Lucian Kim
Lucian Kim is NPR's international correspondent based in Moscow. He has been reporting on Europe and the former Soviet Union for the past two decades.
Before joining NPR in 2016, Kim was based in Berlin, where he was a regular contributor to Slate and Reuters. As one of the first foreign correspondents in Crimea when Russian troops arrived, Kim covered the 2014 Ukraine conflict for news organizations such as BuzzFeed and Newsweek.
Kim first moved to Moscow in 2003, becoming the business editor and a columnist for the Moscow Times. He later covered energy giant Gazprom and the Russian government for Bloomberg News.

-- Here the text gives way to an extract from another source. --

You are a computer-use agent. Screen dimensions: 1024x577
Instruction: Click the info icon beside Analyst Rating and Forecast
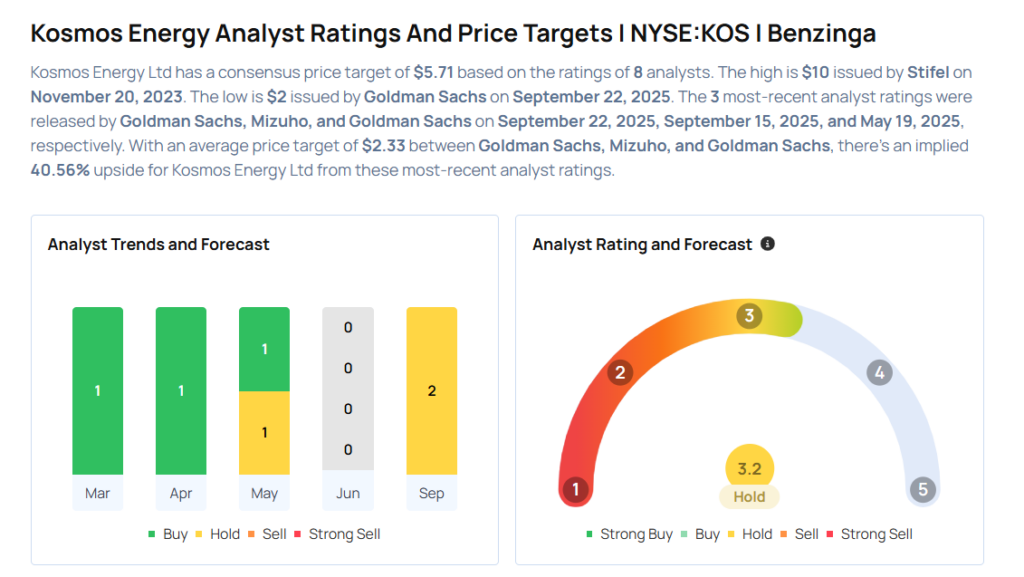[x=768, y=244]
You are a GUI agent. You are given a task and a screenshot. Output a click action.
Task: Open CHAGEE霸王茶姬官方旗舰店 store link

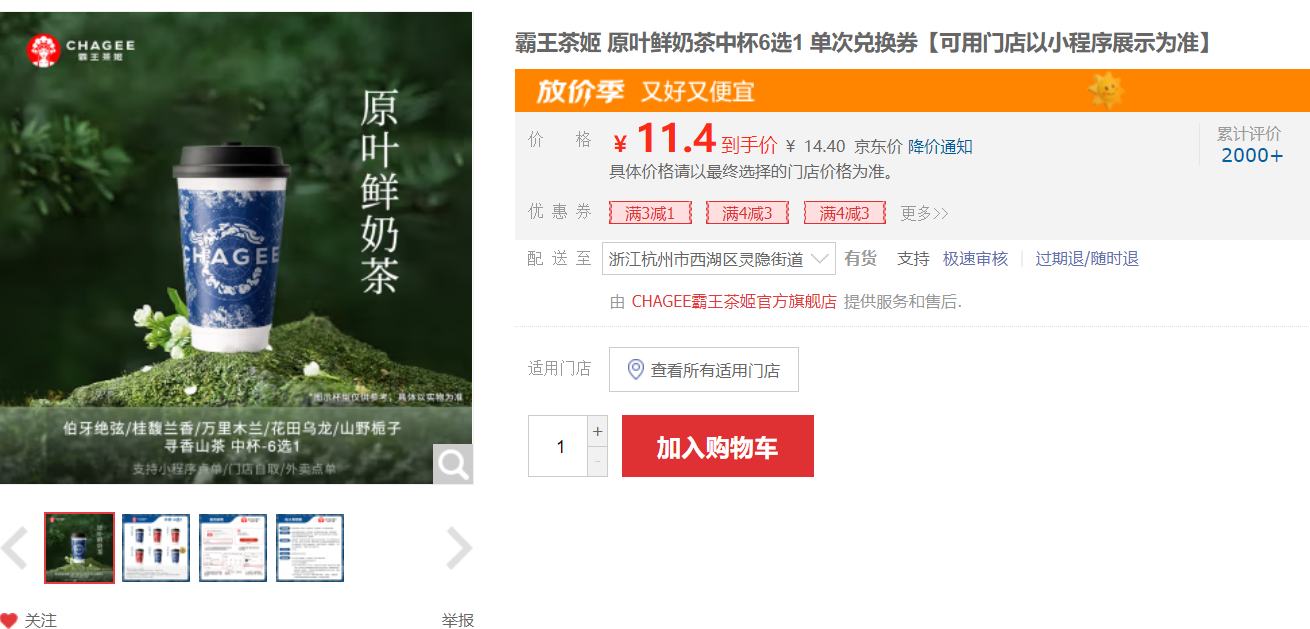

Kim started his career in 1996 after receiving a Fulbright grant for young journalists in Berlin. There he worked as a correspondent for the Christian Science Monitor and the Boston Globe, reporting from central Europe, the Balkans, Afghanistan, and North Korea.
He has twice been the alternate for the Council on Foreign Relations' Edward R. Murrow Fellowship.
Kim was born and raised in Charleston, Illinois. He earned a bachelor's degree in geography and foreign languages from Clark University, studied journalism at the University of California at Berkeley, and graduated with a master's degree in nationalism studies from Central European University in Budapest.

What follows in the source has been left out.